Documentation & Quick Start

Get started with LongCat AI models

Quick Start

LongCat-Flash uses a chat template defined in tokenizer_config.json. Examples:

First Turn

[Round 0] USER:{query} ASSISTANT:

With System Prompt

SYSTEM:{system_prompt} [Round 0] USER:{query} ASSISTANT:

Multi-Turn

SYSTEM:{system_prompt} [Round 0] USER:{q} ASSISTANT:{r} ... [Round N-1] USER:{q} ASSISTANT:{r} [Round N] USER:{q} ASSISTANT:

Tool Call Envelope

{tool_description}

## Messages
SYSTEM:{system_prompt} [Round 0] USER:{query} ASSISTANT:

<longcat_tool_call>{"name": <function-name>, "arguments": <args-dict>}</longcat_tool_call>

Deployment

Flash-Chat & Flash-Thinking

SGLang and vLLM adaptations enable high-throughput inference for LongCat-Flash models.
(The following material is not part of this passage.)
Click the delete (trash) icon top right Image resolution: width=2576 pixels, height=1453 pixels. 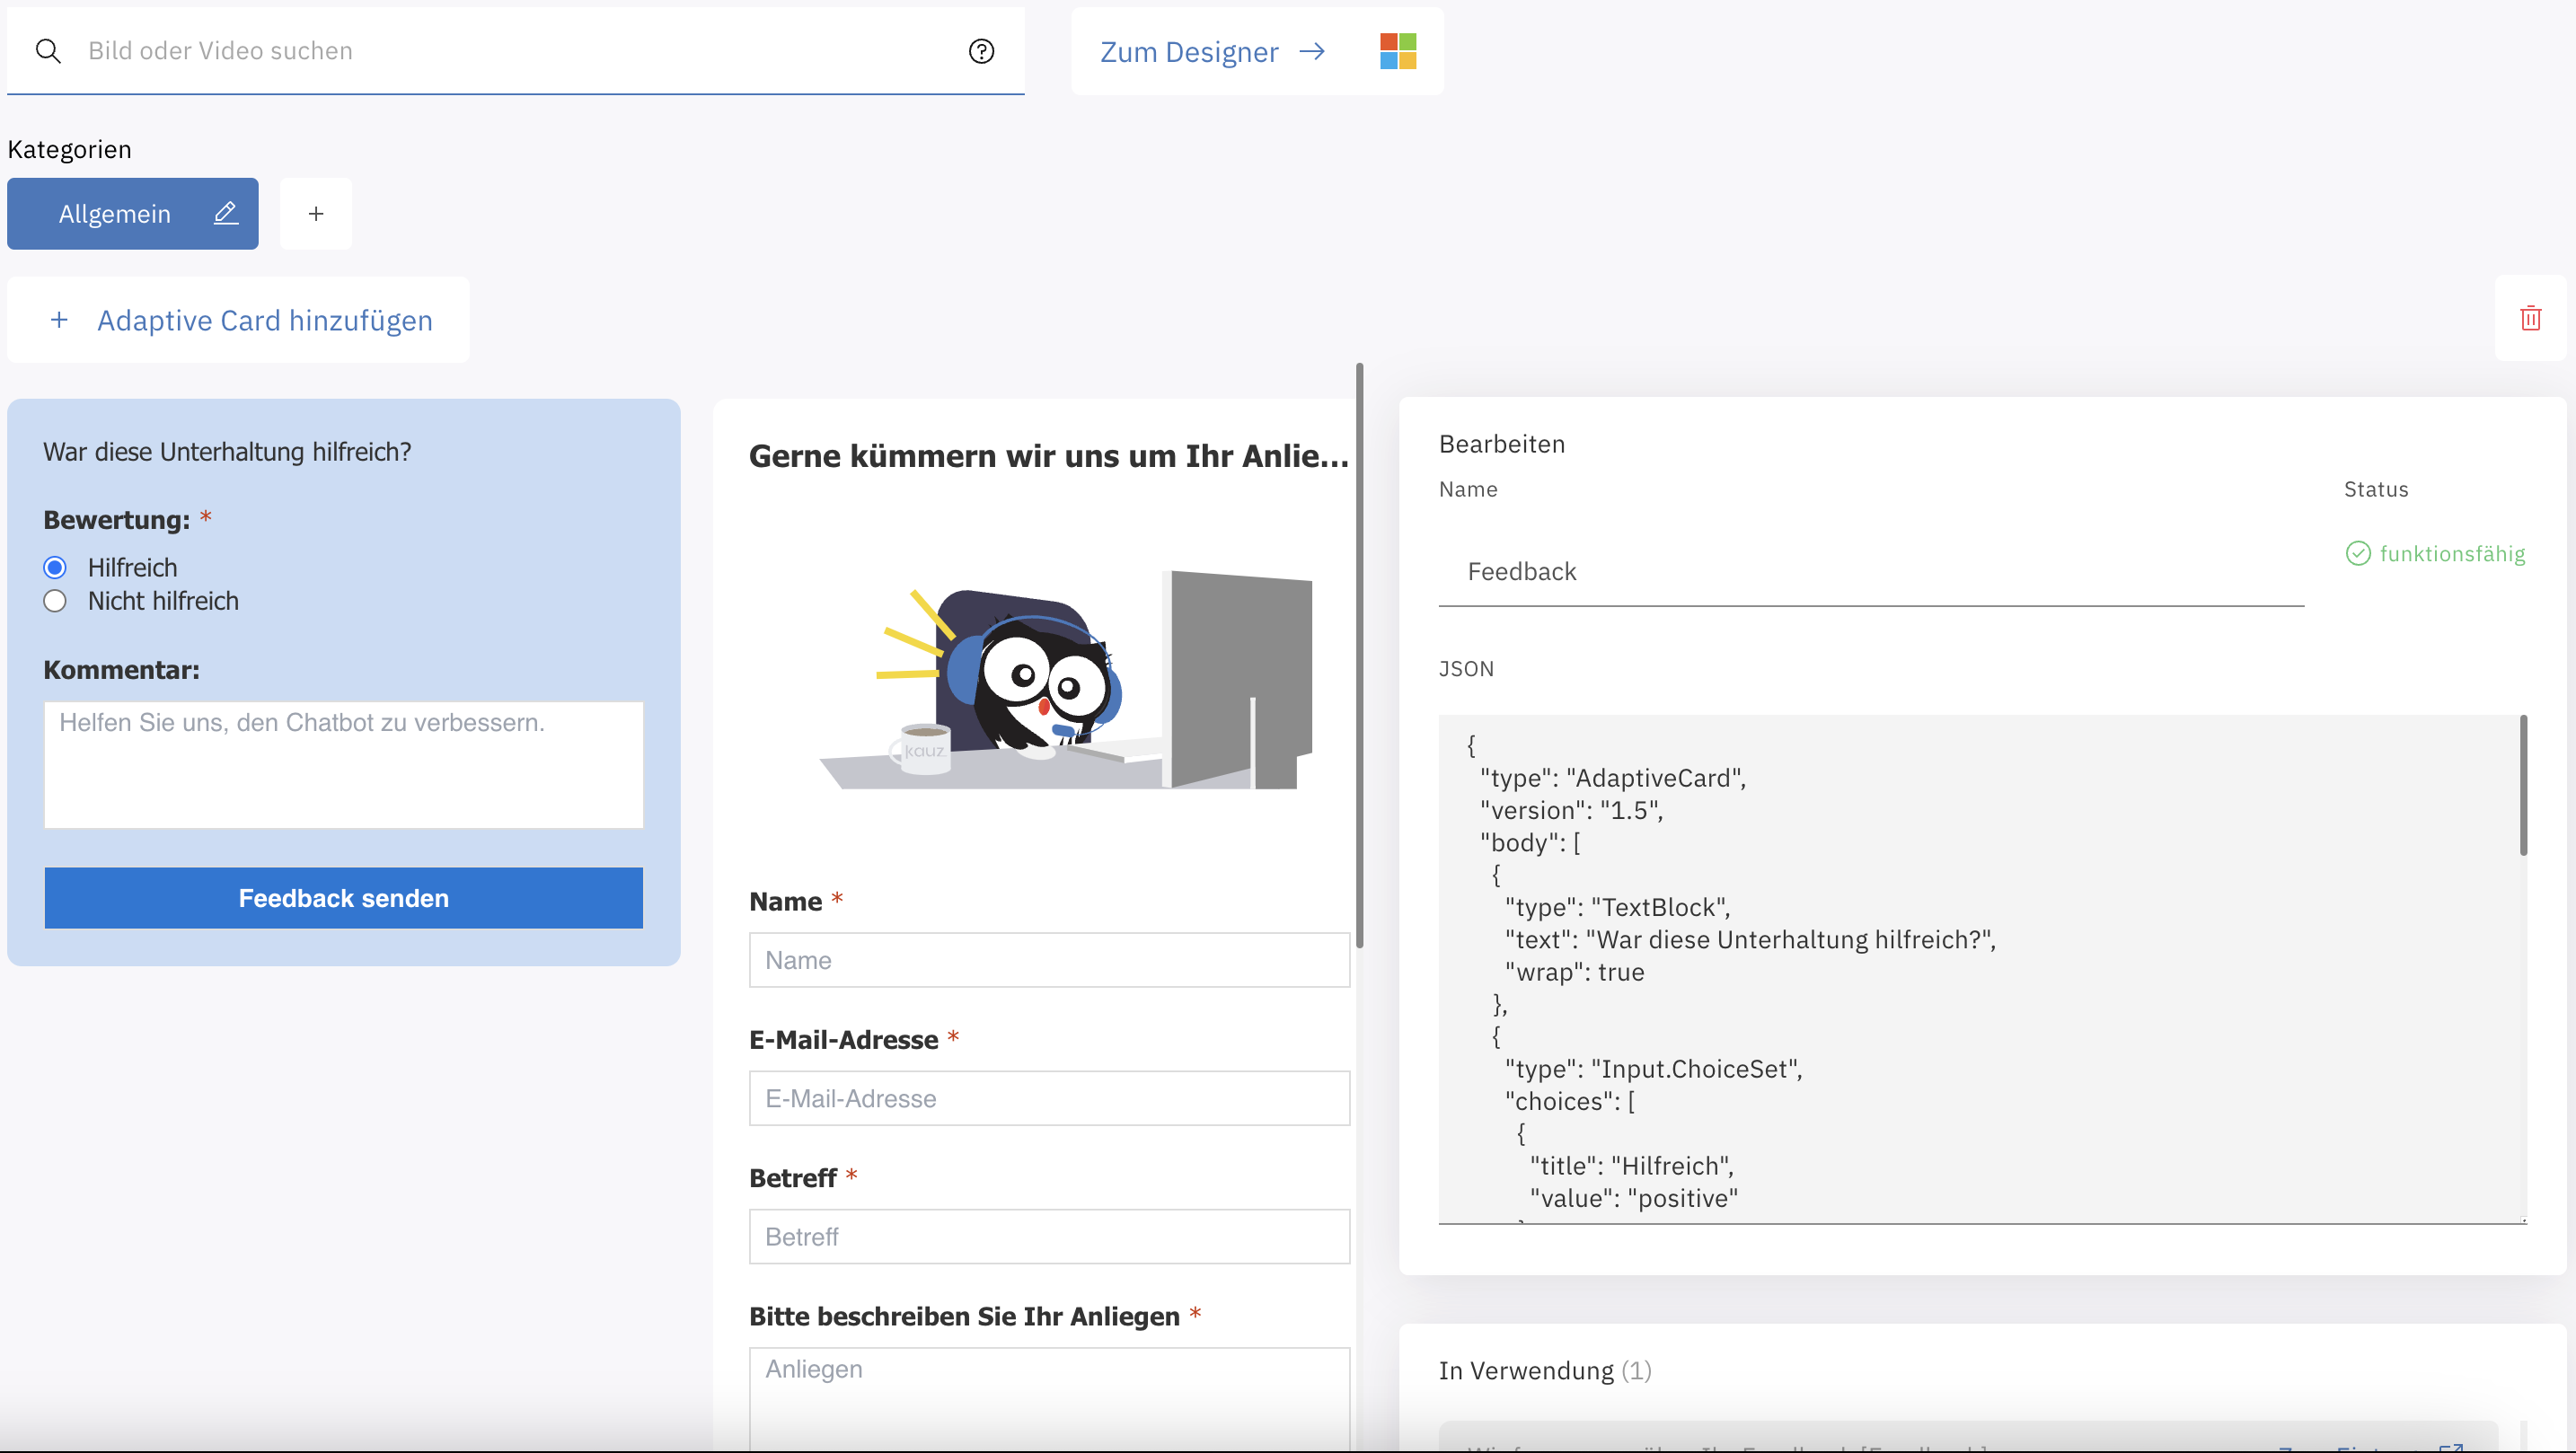coord(2530,319)
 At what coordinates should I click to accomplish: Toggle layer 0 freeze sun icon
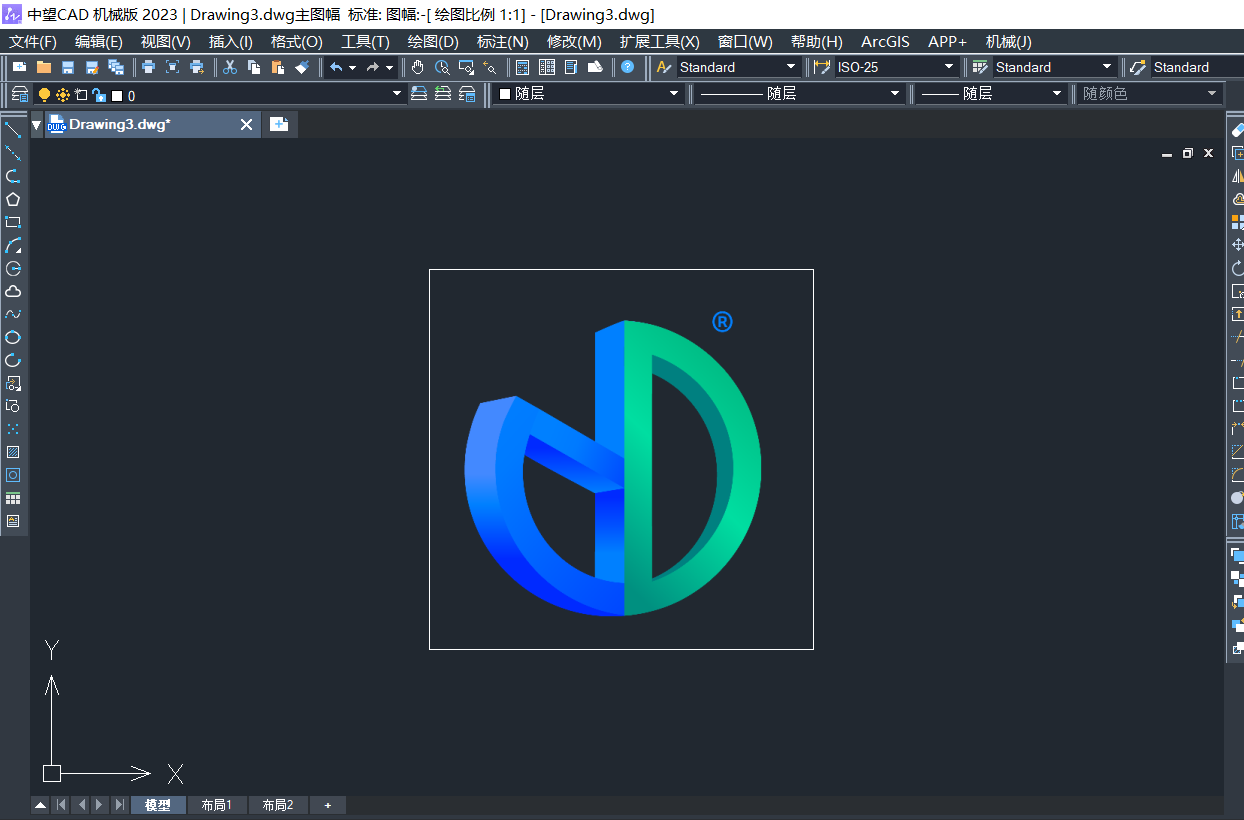click(62, 95)
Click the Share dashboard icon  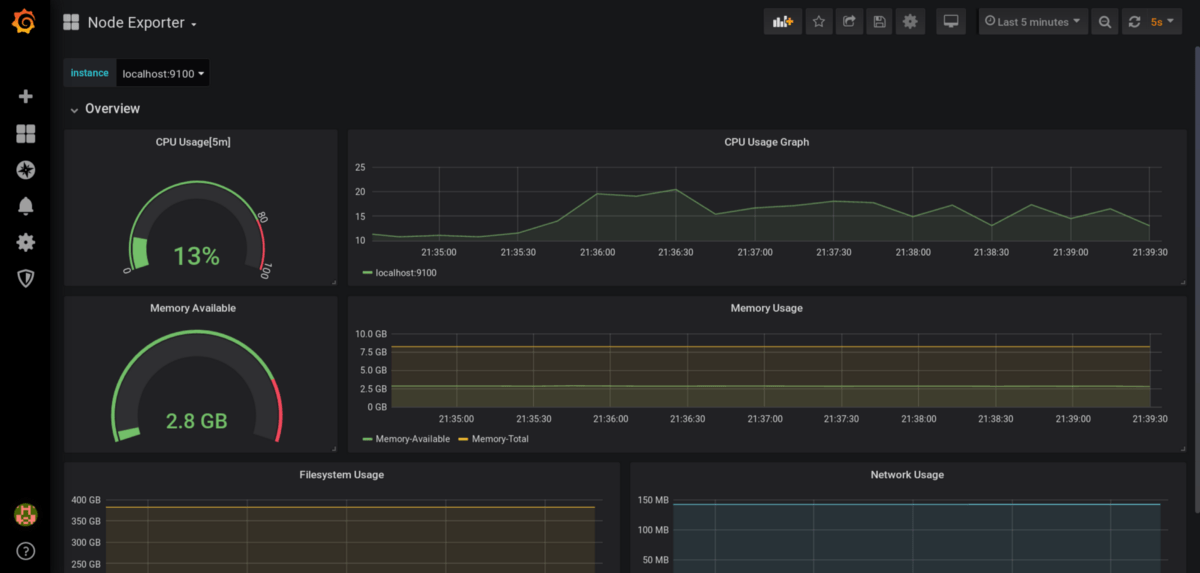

Deployment guides cover environment setup, tensor parallelism, and inference configurations. Supports both single-user and multi-user scenarios with cost-efficient inference around $0.7 per 1M output tokens on H800 GPUs.

Video Generation

LongCat-Video provides unified interfaces for text-to-video, image-to-video, and video continuation tasks. Optimized for generating long-form videos (up to 5 minutes) with high temporal consistency and physical motion plausibility.

License & Usage

All LongCat models are released under the MIT License, allowing model distillation, fine-tuning, and secondary development. Evaluate and validate the models before use in sensitive or high-risk scenarios, and ensure compliance with applicable laws and regulations for your use case.